The National – High Violet

The National se ganaron el respeto internacional en buena parte por sus dos últimos trabajos publicados: Aligator (2005), y Boxer (2007), dos festines musicales de envergadura que para muchos (aquí también) fueron parte de los mejores álbumes de la década.

Este grupo de Brooklyn regresa el 11 de mayo lanzando el esperado High Violet. Habiendo tenido el gusto de escuchar el disco, puedo adelantar que estos cinco chicos la han vuelto a clavar. High Violet es el quinto trabajo de la banda, y se entrevé como la obra definitiva que les situará allí donde se merecen. Con ello, no quiero decir, que The National se vayan a convertir en unos Coldplay llena estadios, sinceramente, espero que no, porque su música es para emocionarnos desde la sencillez de sus formas, y eso no pasa por ese tipo de recintos.

Ya lo dejan claro los norteamericanos con el tema que abre el álbum, “Terrible Love”, una elegante pieza que va amueblándose lentamente hasta su mini explosión que deja un preciosista regazo de sonido tras de sí, y que el oyente intenta seguir con los sentidos ya alterados.

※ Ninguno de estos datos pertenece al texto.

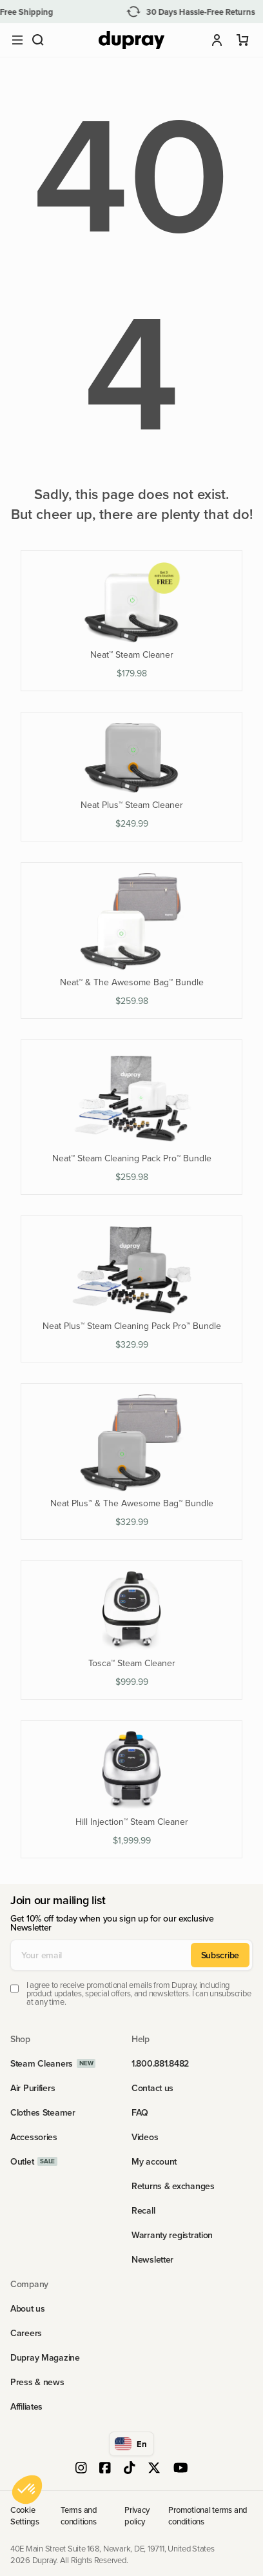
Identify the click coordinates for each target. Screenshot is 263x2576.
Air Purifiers (32, 2087)
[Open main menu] (17, 39)
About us (27, 2308)
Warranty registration (172, 2234)
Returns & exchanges (173, 2185)
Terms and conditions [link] (79, 2515)
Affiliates (26, 2406)
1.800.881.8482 (160, 2063)
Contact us (152, 2087)
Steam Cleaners (41, 2063)
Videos (145, 2136)
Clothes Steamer (42, 2112)
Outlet (22, 2161)
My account (154, 2161)
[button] (38, 40)
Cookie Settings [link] (24, 2515)
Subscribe (220, 1955)
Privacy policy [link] (136, 2515)
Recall (143, 2210)
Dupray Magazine (45, 2357)
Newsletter (152, 2259)
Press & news (37, 2381)
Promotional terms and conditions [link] (208, 2515)
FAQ (140, 2112)
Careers (26, 2332)
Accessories (33, 2136)
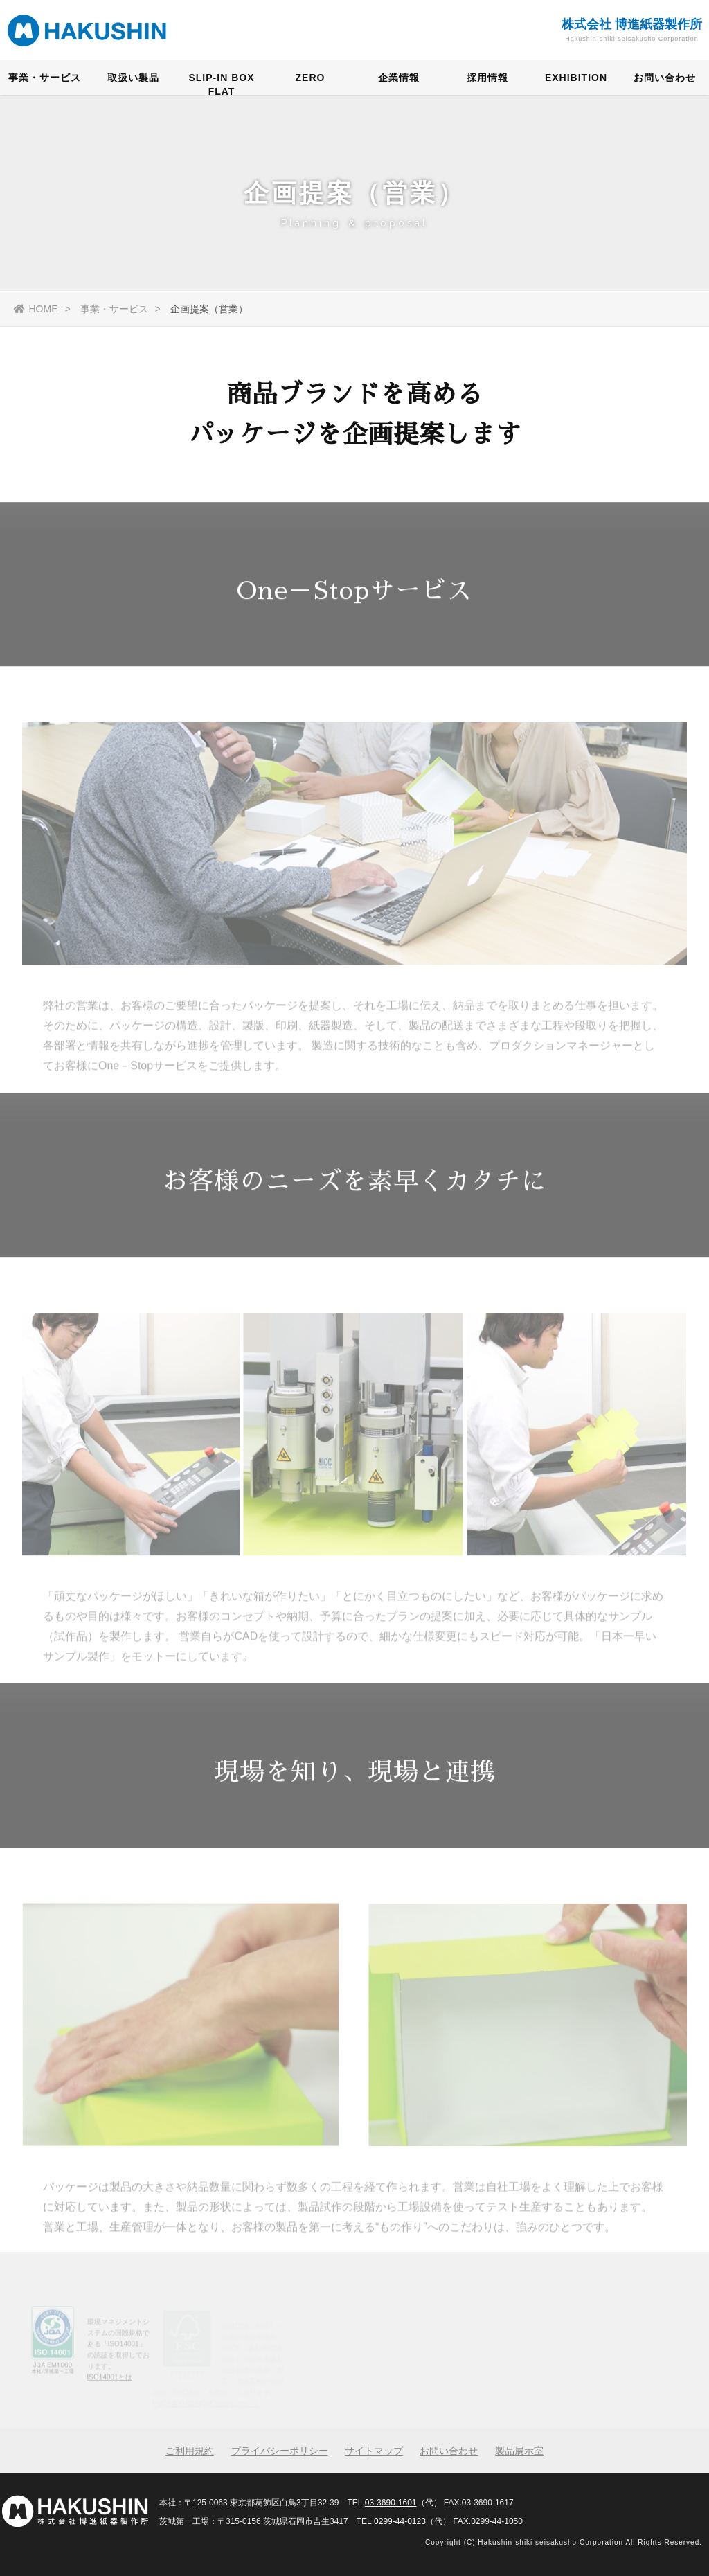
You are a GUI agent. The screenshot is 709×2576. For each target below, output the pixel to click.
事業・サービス (44, 79)
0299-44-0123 (400, 2521)
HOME (35, 308)
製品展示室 (519, 2450)
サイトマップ (374, 2450)
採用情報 (487, 79)
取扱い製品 (133, 79)
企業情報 (399, 79)
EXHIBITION (576, 79)
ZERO (310, 79)
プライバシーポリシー (279, 2450)
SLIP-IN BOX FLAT (221, 85)
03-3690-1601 (391, 2502)
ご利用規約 (189, 2450)
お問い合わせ (665, 79)
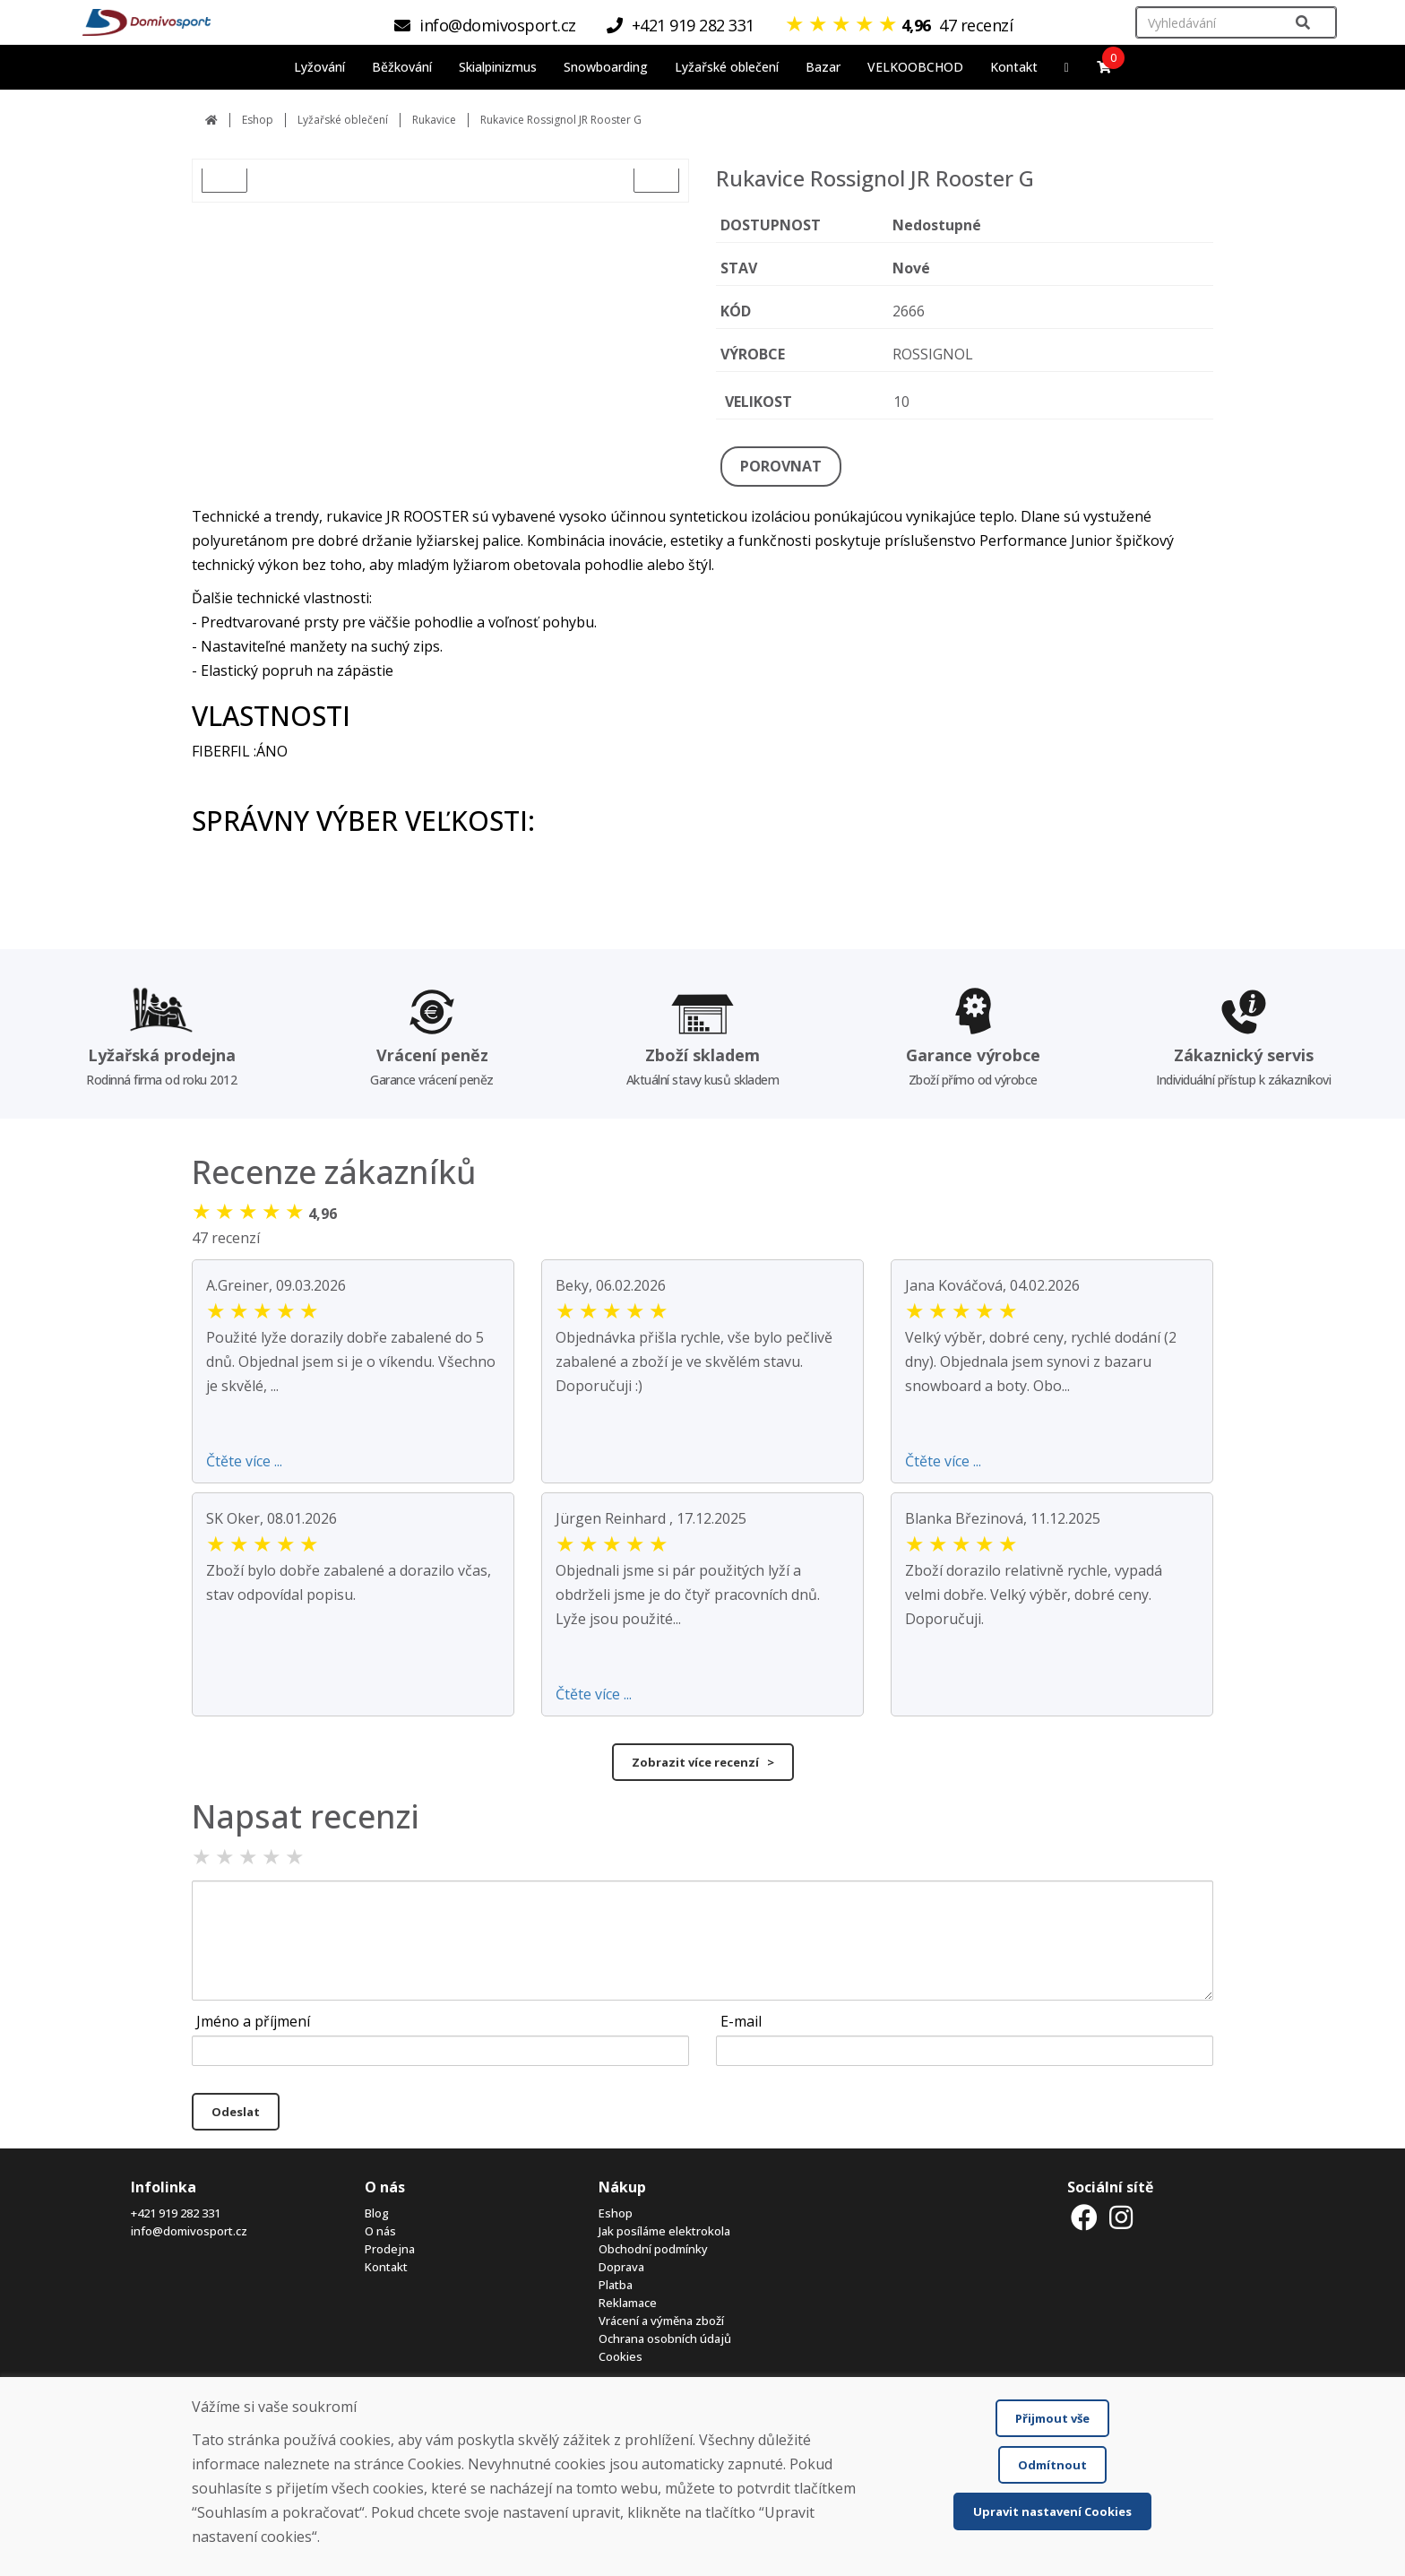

“Sorrow” es otro artilugio marca de la casa, donde la voz de Matt Berninger se impone con sobriedad, para solo acallarse con la repentina, pero efectiva, irrupción de un coro femenino rodeado de una bella producción.

“Anyone’s Ghost” puede que no sea una de las piezas más acertadas del álbum, pero en sí misma reside el paradigma del sonido de la banda: un ritmo regular y marcado, roto de manera poco perceptible por pequeñas variaciones que filtran luz a esa habitación que parece levantarse del suelo que la delimita.

Para el que escribe uno de los temas que más hondo se ha instalado en su corazón, es este “Afraid of everyone”. Este tema cantando con desgarro por el cantante, y con el tono enturbiador que le aportan la guitarra distorsionada. Un tema bellamente triste, que se va enriqueciendo con un crescendo que combina la entrada de bellos arreglos orquestarles, de solos de los instrumentos clásicos, y de la voz alzada de Berninger.

A esta le sigue, el single “Bloodbuzz, Ohio”, donde suelta un primer calambrazo con el cambio de registro vocal de su cantante, aquí más Interpol, más melancólico, más profundo. Y cuando uno se recupera, se encuentra ya inmerso en un torrencial de ritmo, guitarras furiosas, y clamor épico. Himno.

Sin pausa, llega “Lemonworld”, un apunte que se vislumbra más optimista que los otros cortes, pero que pronto, caemos en la cuenta, que estamos ante otra clase de la banda americana para arroparnos el oído con su candidez y suavidad.

“Runaway” es una reposada balada que parece mirarse en Johnny Cash, en el folk, y con ciertos brillos apuntalados por los albañiles de Buch Bucharach. En sí, deja un rastro de melancolía de un viaje hermoso.

 La penúltima cápsula de High Violet es “England”, un tema construido con temple y precisión, que estalla con un breve e intenso clímax, pero siempre bien sujetado por todos los miembros de la banda.

“Vanderlyle Crybaby Geeks” es su broche final, y tiene algo del folk refinado y orquestal de Grizzly Bear o Fleet Foxes, pero también tiene ese aire a canción de despedida de taberna, con su punto lumínico esperanzador, pero con su halo melancólico.

Algo que se puede aplicar a buena parte de este High Violet, el sofisticado último trabajo de esta banda esencial del rock americano, que una vez, más demuestran con sentido y refinamiento, su innata capacidad para fabricar cápsulas curativas. Su primera escucha te llamará a la puerta, a la segunda tu interés se acrecentará, y a la tercera estarás arrebatado por una de las bandas del momento.